- **WORK INSTRUCTIONS**: Pictures in the listing should not be copied. Reproduce, word for word, each line from the one holding "Given: Click the Clearance Ref. No. label" through the final line.

== RECORD SET ==

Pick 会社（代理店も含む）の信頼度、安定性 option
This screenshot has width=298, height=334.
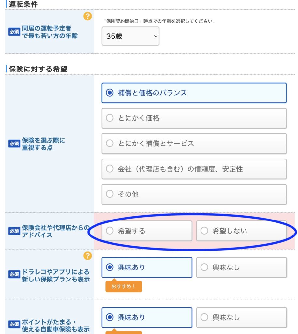tap(194, 169)
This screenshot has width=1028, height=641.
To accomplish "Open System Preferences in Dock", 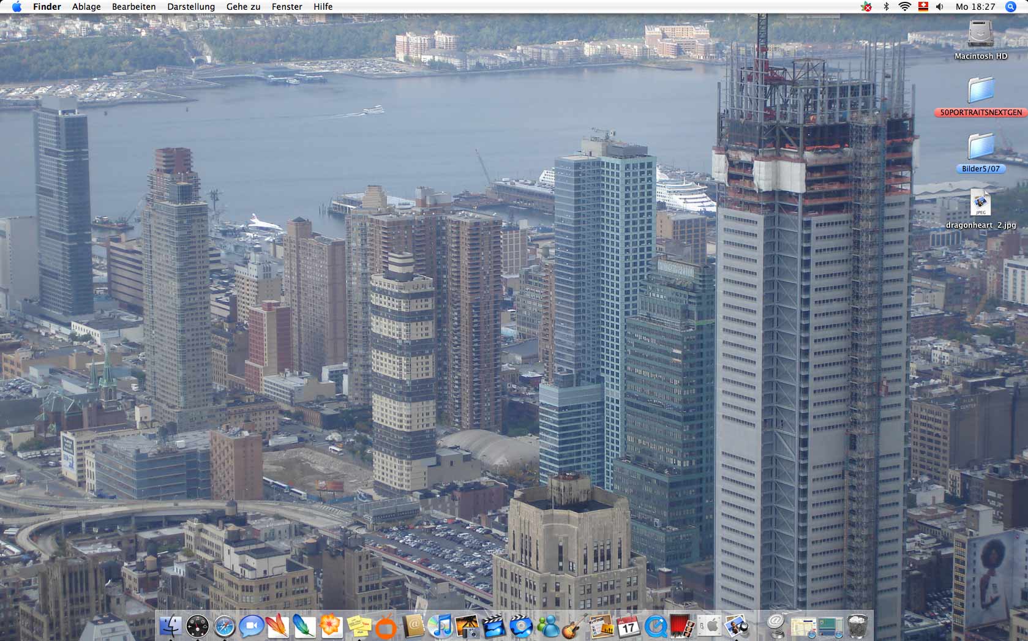I will [x=709, y=626].
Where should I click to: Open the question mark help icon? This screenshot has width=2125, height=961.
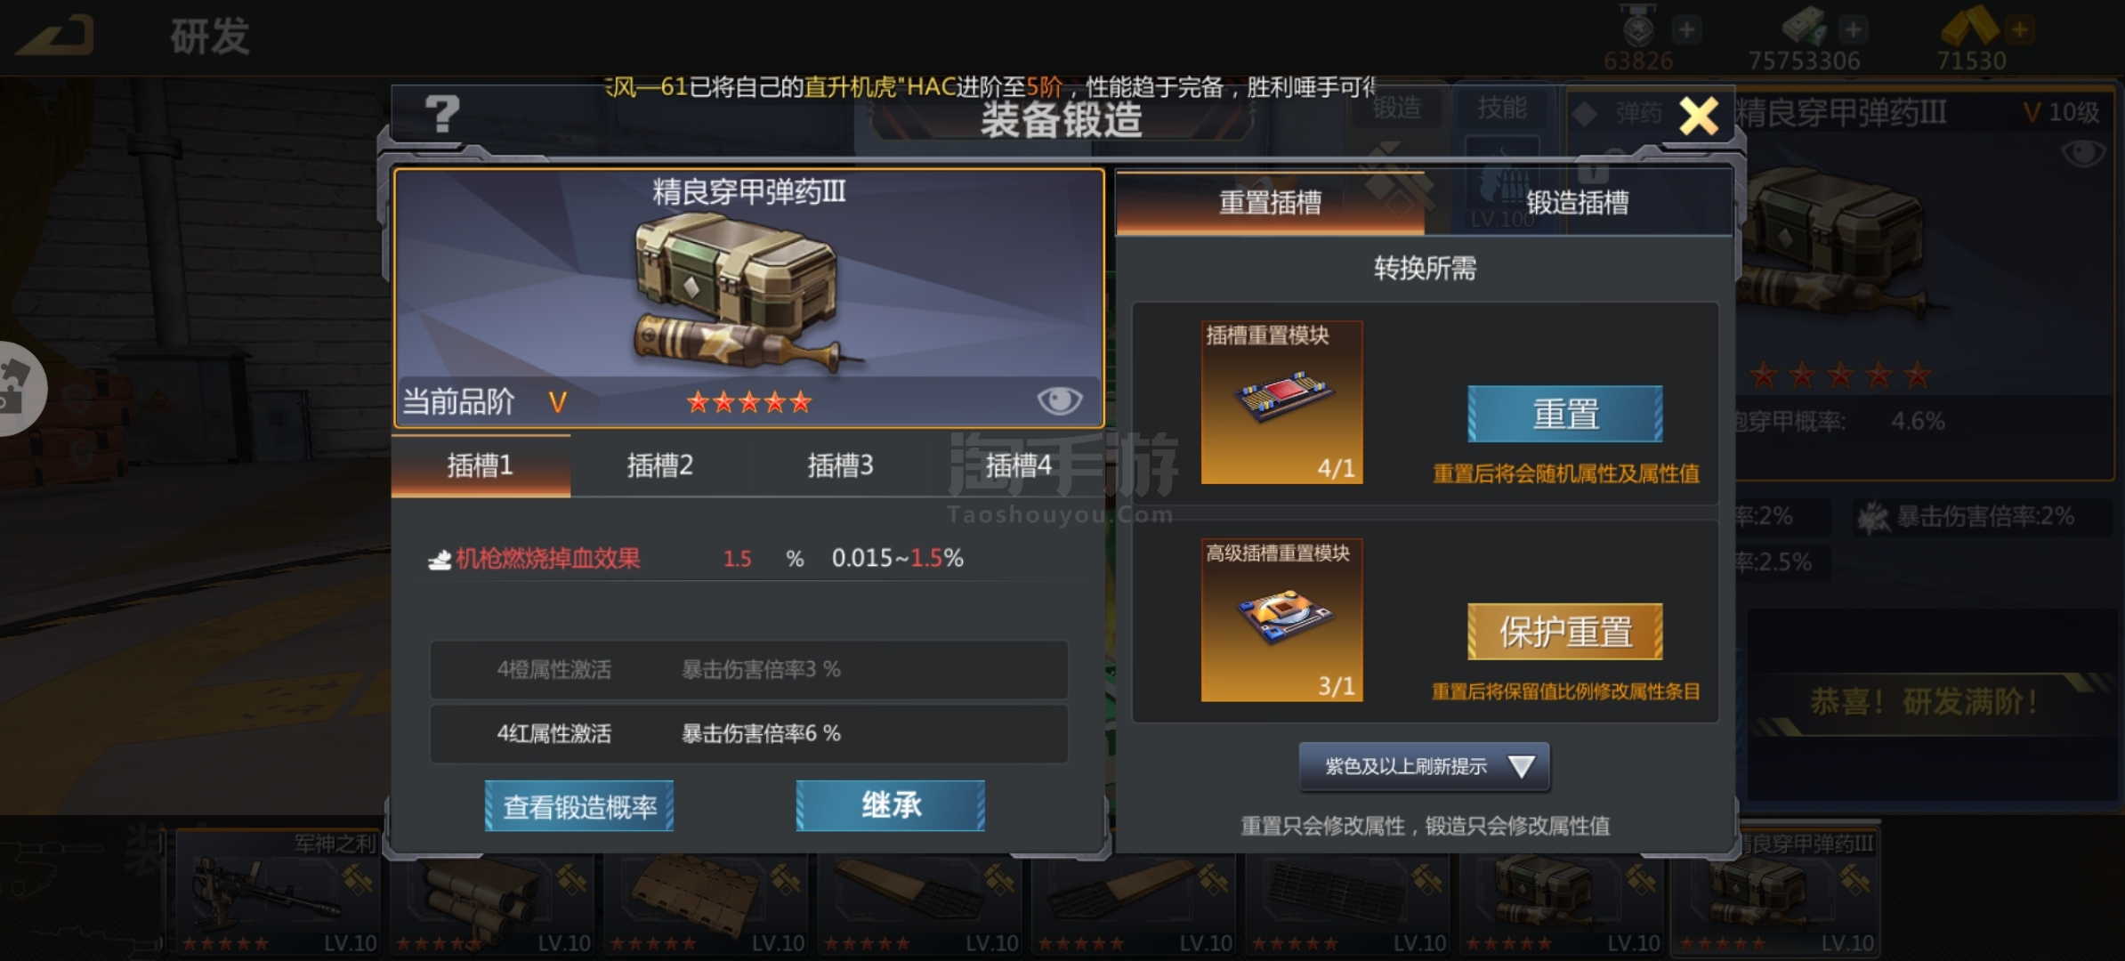click(x=442, y=114)
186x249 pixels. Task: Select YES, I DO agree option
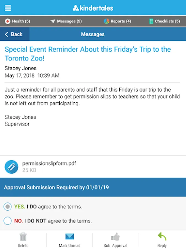tap(8, 206)
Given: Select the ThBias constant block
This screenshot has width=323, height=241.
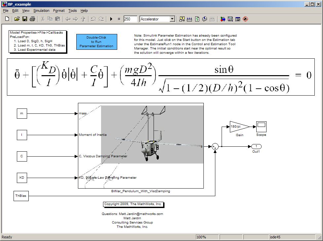Looking at the screenshot, I should 21,196.
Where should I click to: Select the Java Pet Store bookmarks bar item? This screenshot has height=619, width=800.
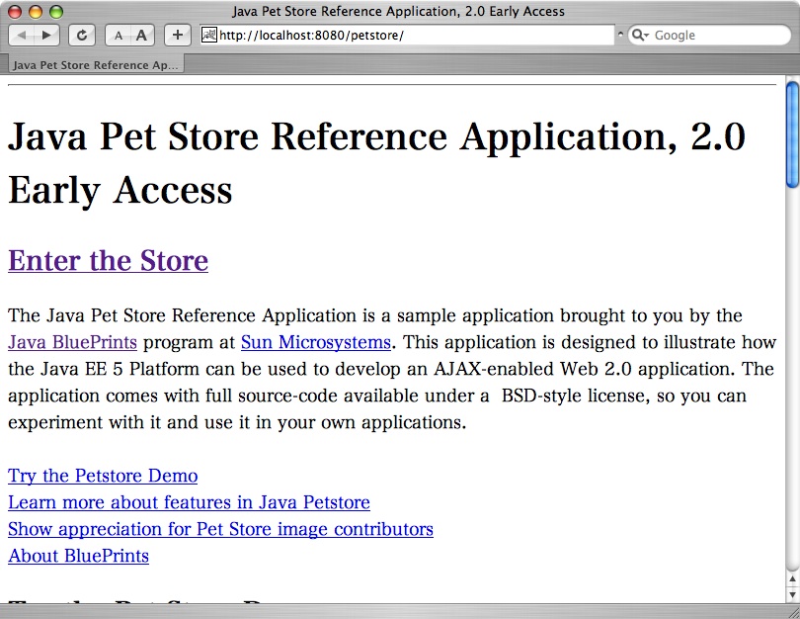tap(94, 63)
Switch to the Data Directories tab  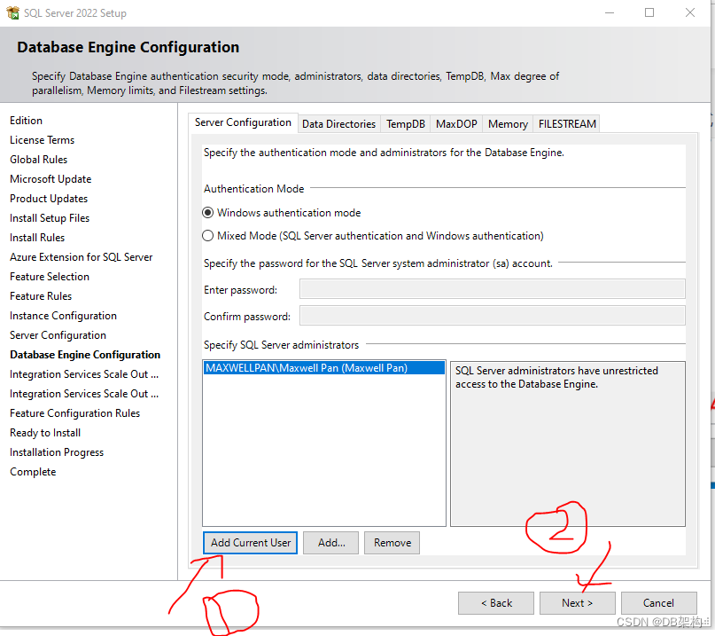pos(338,123)
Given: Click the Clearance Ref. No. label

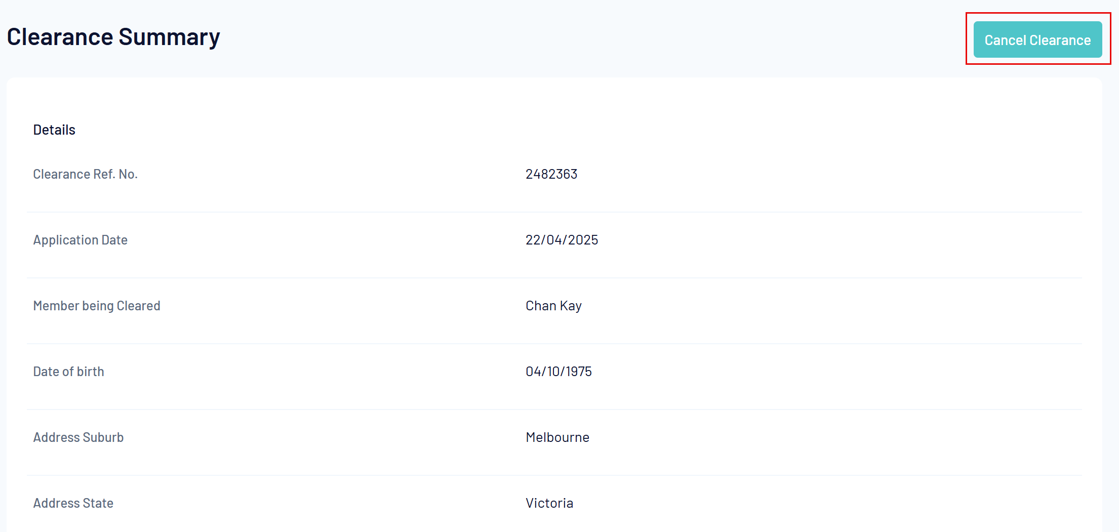Looking at the screenshot, I should pyautogui.click(x=86, y=174).
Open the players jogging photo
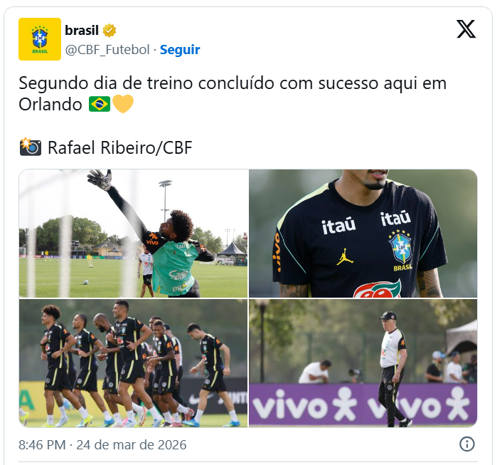The width and height of the screenshot is (497, 465). (x=133, y=363)
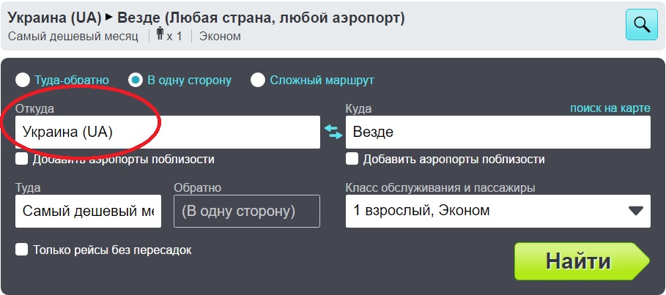
Task: Enable nearby airports under the Куда field
Action: [352, 159]
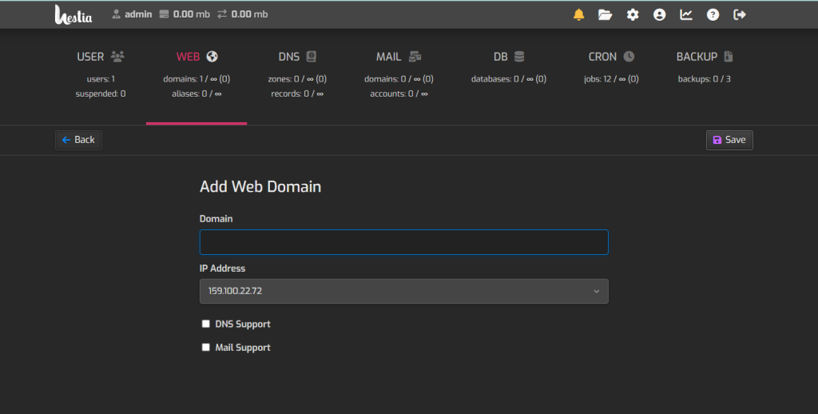Open the user profile icon

[659, 14]
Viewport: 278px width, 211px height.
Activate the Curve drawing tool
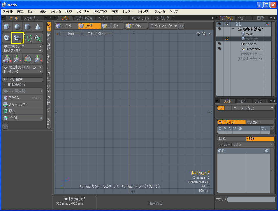28,38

===

- **RESULT**:
Given: Click the Clearance Ref. No. label

Looking at the screenshot, I should pyautogui.click(x=86, y=174).
Open the players jogging photo
The width and height of the screenshot is (497, 465). (x=133, y=363)
Task: Enable nearby airports under the Куда field
Action: [352, 159]
Open the user profile icon

[659, 14]
Viewport: 278px width, 211px height.
Activate the Curve drawing tool
28,38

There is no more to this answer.